Exercise instructions: Please list each line of the records below that contains the string "Task", copying every such line in full.

(Page and screen pointing records)
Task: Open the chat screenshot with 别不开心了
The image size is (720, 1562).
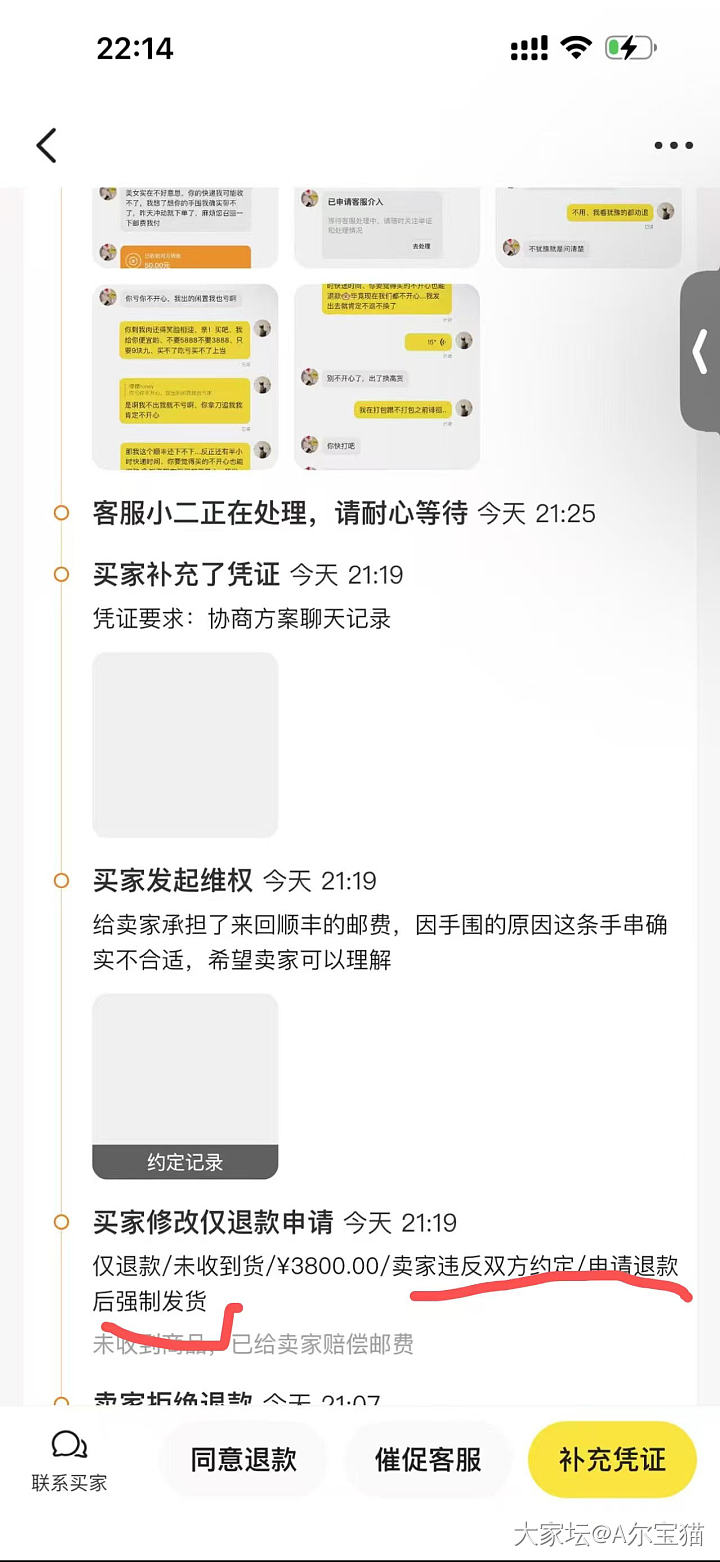Action: point(387,376)
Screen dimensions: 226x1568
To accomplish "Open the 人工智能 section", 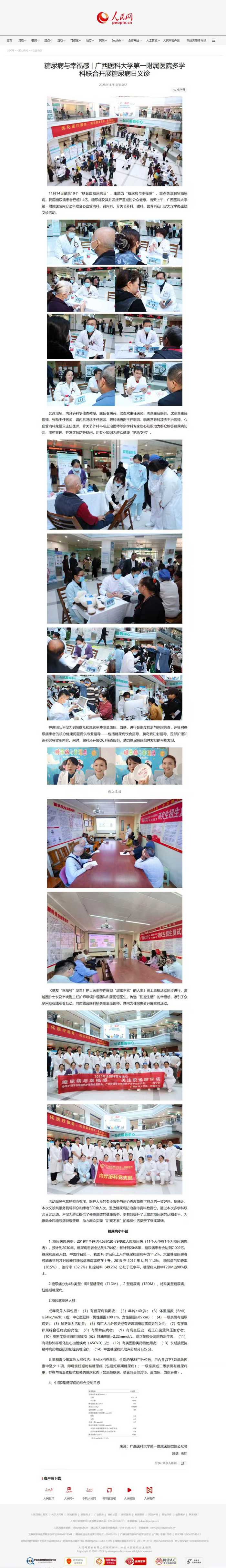I will [152, 40].
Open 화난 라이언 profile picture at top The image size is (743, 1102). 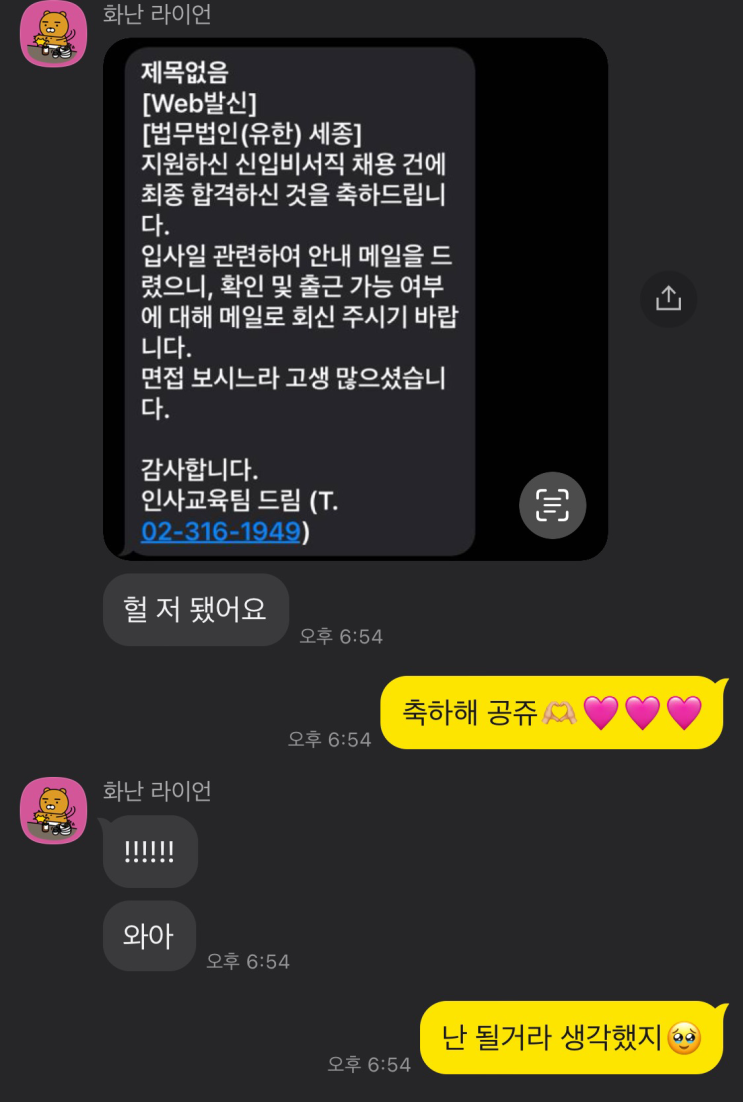[x=54, y=35]
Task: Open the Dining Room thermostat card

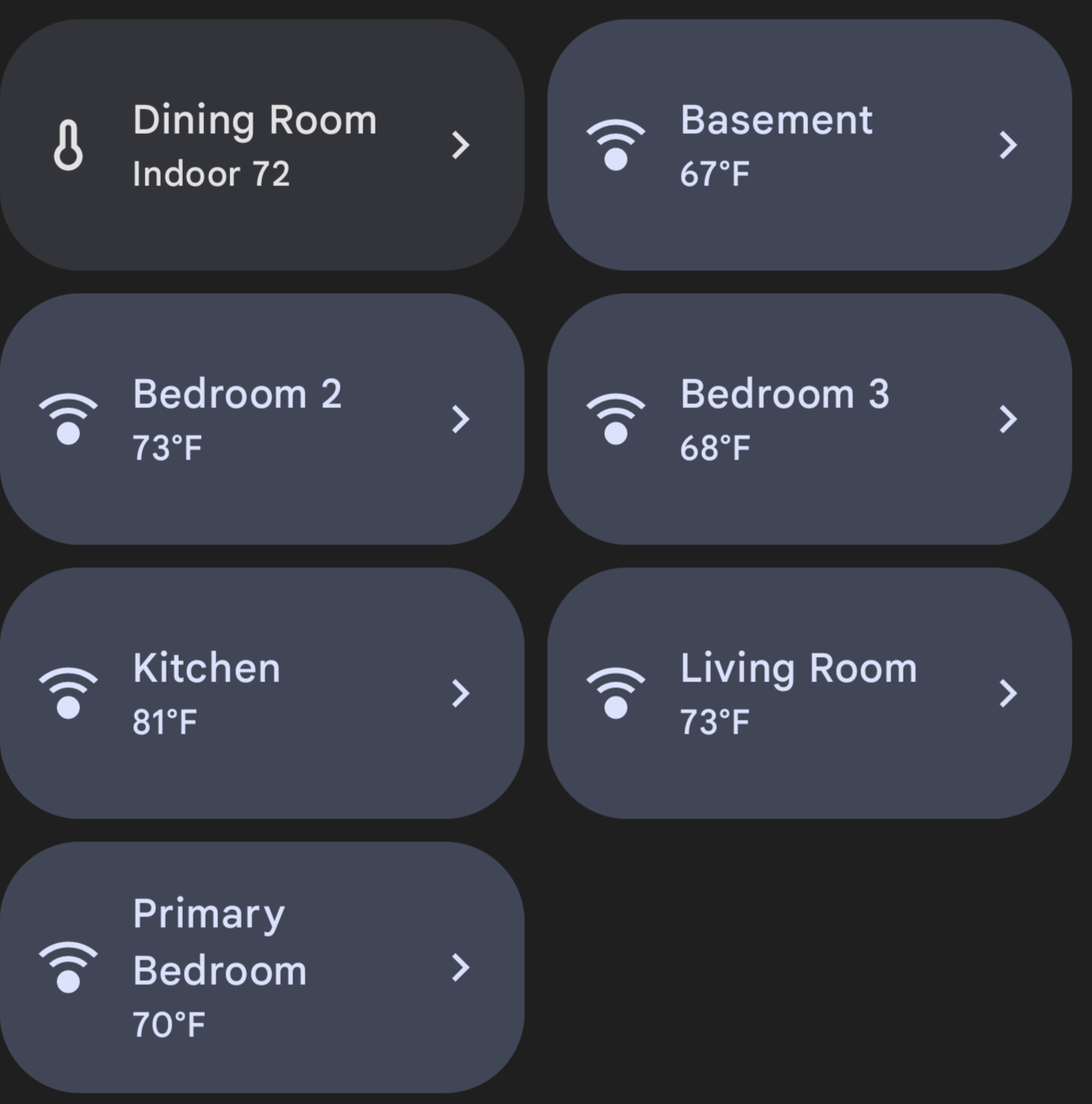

Full solution:
Task: Open the chat screenshot with 别不开心了
Task: Open the Dining Room thermostat card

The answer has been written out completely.